- Task requirements
What you return should be only the lines in the entries below between the one holding "Image resolution: width=825" and the one holding "Insert a chart in the right placeholder", ends included, with every picture left out.

───── Records shown

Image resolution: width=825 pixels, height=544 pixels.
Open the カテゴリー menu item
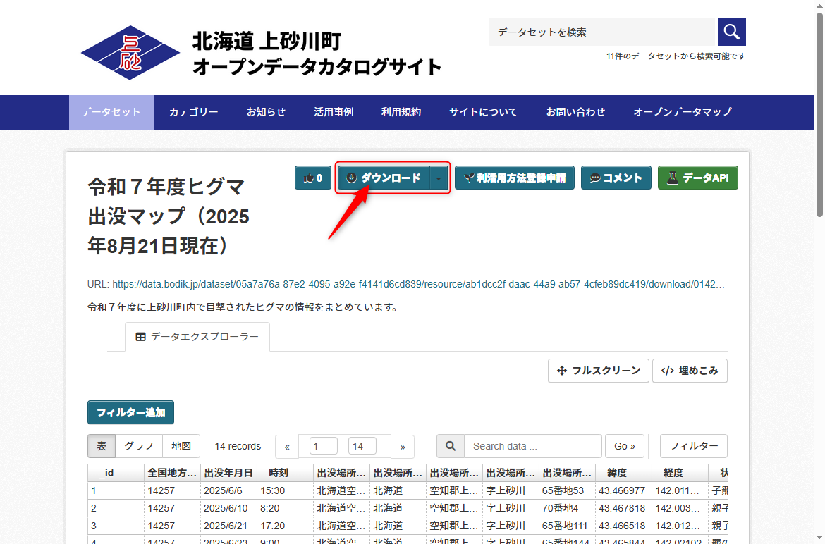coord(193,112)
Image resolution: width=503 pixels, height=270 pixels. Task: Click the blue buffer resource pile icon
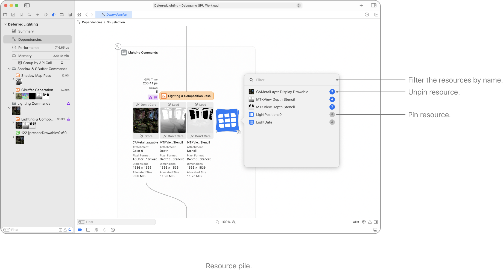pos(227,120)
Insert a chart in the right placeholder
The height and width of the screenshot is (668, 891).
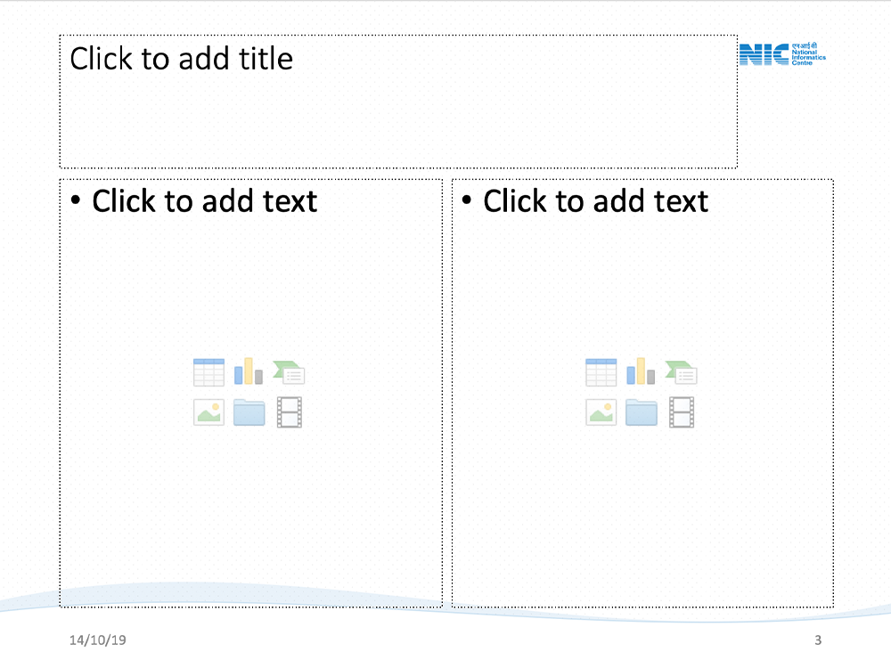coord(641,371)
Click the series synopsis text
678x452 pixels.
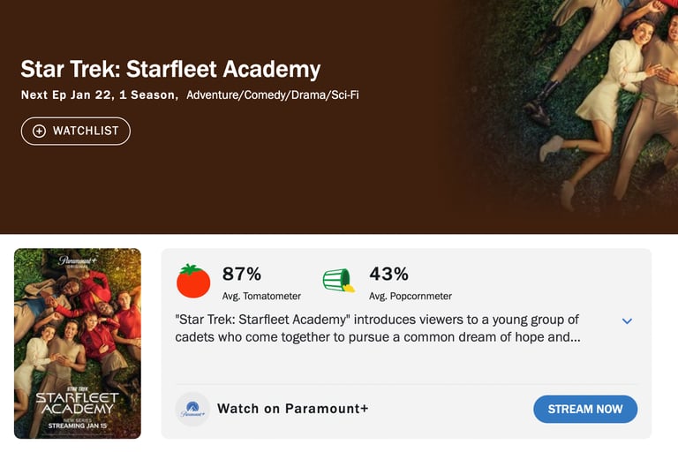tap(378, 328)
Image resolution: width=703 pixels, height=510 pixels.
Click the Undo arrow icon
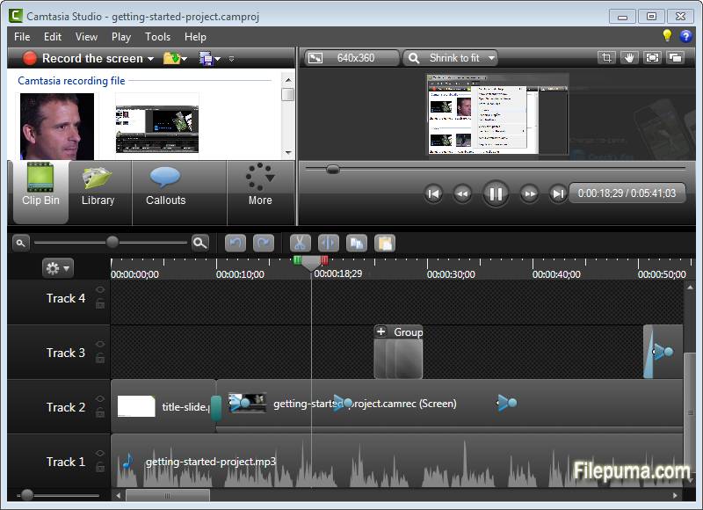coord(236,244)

──────────
───── Records shown

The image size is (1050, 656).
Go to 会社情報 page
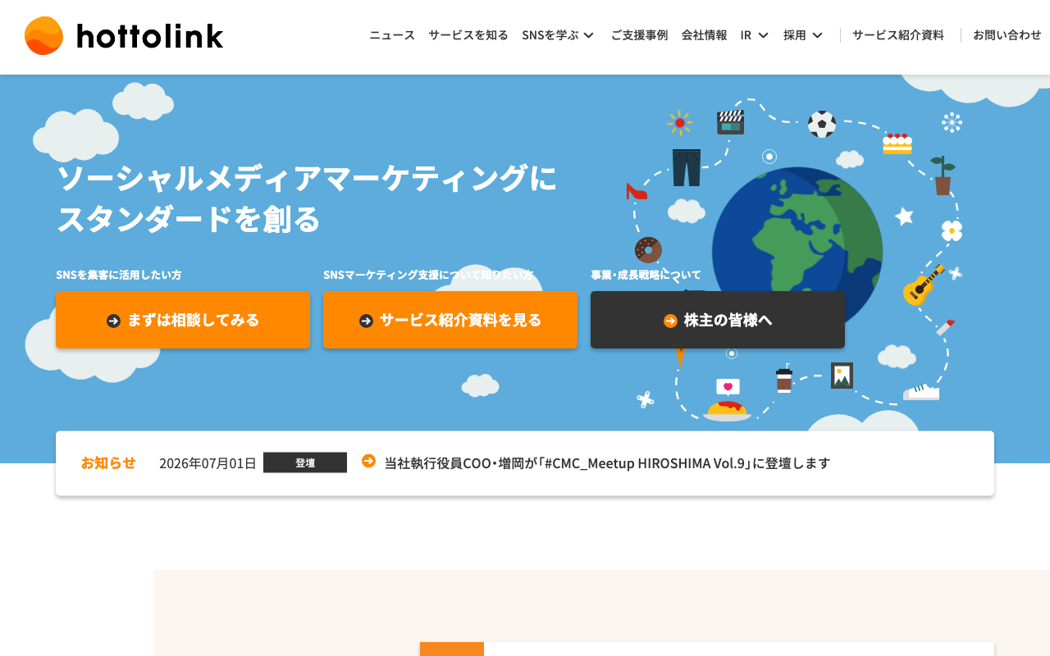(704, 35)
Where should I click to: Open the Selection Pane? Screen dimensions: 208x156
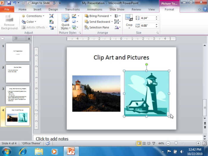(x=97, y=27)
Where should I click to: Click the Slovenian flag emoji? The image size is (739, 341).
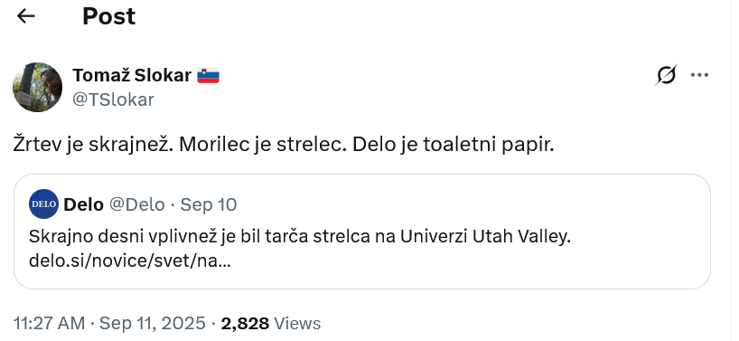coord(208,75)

──────────

- Reply to the exercise
Image resolution: width=825 pixels, height=544 pixels.
Open the カテゴリー menu item
coord(193,112)
Image resolution: width=503 pixels, height=270 pixels. Task: Click the blue buffer resource pile icon
pos(227,120)
Insert a chart in the right placeholder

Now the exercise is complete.